基于天真的歧视

Naïveté-Based Discrimination*

Quarterly Journal of Economics · 2016
被引 84
人大 A+FT50ABS 4*

中文导读

研究了企业根据消费者天真程度进行歧视定价的行为,发现这种歧视通常降低总福利,且效果取决于对天真和精明消费者交易的扭曲是否一致。

Abstract

Abstract We initiate the study of naïveté-based discrimination, the practice of conditioning offers on external information about consumers’ naïveté. Knowing that a consumer is naive increases a monopolistic or competitive firm's willingness to generate inefficiency to exploit the consumer's mistakes, so naïveté-based discrimination is not Pareto-improving, can be Pareto-damaging, and often lowers total welfare when classical preference-based discrimination does not. Moreover, the effect on total welfare depends on a hitherto unemphasized market feature: the extent to which the exploitation of naive consumers distorts trade with different types of consumers. If the distortion is homogeneous across naive and sophisticated consumers, then under an arguably weak and empirically testable condition, naïveté-based discrimination lowers total welfare.

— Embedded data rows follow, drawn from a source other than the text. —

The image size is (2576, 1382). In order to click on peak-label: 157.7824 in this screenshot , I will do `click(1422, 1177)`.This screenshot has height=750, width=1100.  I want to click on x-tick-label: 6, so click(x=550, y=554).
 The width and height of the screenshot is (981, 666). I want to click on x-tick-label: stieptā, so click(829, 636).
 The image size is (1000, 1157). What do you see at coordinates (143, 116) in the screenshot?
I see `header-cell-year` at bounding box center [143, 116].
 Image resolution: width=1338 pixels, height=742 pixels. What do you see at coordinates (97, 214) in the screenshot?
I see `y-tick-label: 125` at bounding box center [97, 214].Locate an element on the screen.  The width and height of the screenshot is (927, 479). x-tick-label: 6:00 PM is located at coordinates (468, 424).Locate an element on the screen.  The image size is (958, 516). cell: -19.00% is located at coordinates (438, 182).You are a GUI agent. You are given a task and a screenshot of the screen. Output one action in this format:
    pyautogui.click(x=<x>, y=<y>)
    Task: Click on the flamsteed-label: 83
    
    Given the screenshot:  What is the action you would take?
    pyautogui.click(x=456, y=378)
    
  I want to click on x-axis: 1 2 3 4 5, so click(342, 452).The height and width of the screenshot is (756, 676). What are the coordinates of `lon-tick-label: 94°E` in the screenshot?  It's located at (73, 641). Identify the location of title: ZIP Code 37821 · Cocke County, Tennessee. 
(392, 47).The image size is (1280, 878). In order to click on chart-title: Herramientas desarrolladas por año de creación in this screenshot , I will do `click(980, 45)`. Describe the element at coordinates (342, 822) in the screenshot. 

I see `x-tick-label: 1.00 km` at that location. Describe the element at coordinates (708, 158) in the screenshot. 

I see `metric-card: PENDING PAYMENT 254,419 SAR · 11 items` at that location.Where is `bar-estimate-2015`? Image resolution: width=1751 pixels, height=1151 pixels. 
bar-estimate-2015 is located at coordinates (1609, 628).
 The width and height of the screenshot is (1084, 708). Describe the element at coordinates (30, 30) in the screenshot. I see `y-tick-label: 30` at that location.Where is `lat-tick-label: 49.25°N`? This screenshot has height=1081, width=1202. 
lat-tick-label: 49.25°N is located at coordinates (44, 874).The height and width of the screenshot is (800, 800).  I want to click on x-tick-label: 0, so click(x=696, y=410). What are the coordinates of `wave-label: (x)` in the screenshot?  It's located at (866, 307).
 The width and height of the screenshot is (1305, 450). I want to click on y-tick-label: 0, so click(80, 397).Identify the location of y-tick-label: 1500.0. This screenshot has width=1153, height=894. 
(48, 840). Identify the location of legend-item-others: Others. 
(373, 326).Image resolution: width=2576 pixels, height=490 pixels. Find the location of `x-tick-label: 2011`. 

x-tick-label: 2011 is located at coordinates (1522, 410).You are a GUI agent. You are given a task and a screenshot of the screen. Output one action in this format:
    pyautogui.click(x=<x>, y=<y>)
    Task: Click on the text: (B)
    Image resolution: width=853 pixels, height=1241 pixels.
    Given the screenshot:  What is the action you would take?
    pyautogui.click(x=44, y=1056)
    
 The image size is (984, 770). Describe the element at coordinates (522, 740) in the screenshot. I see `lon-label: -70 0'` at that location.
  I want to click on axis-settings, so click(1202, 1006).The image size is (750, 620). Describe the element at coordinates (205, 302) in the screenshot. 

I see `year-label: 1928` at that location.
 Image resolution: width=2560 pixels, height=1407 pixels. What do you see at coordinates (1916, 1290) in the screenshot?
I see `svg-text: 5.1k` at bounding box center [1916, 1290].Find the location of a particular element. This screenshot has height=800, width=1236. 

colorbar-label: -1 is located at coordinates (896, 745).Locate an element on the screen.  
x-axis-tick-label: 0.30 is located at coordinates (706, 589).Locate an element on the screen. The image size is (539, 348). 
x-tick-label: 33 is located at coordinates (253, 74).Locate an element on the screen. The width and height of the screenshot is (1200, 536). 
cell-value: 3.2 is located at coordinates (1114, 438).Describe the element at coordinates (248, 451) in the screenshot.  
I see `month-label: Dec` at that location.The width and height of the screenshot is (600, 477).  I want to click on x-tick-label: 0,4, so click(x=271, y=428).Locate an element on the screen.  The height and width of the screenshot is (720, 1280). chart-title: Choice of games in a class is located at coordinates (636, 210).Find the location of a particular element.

In contrast, if the distortion arises only for trades with sophisticated consumers, then perfect naïveté-based discrimination maximizes social welfare, although imperfect discrimination often lowers welfare. If the distortion arises only for trades with naive consumers, then naïveté-based discrimination has no effect on welfare. We identify applications for each of these cases. In our primary example, a credit market with present-biased borrowers, firms lend more than is socially optimal to increase the amount of interest naive borrowers unexpectedly pay, creating a homogeneous distortion. The condition for naïveté-based discrimination to lower welfare is then weaker than prudence.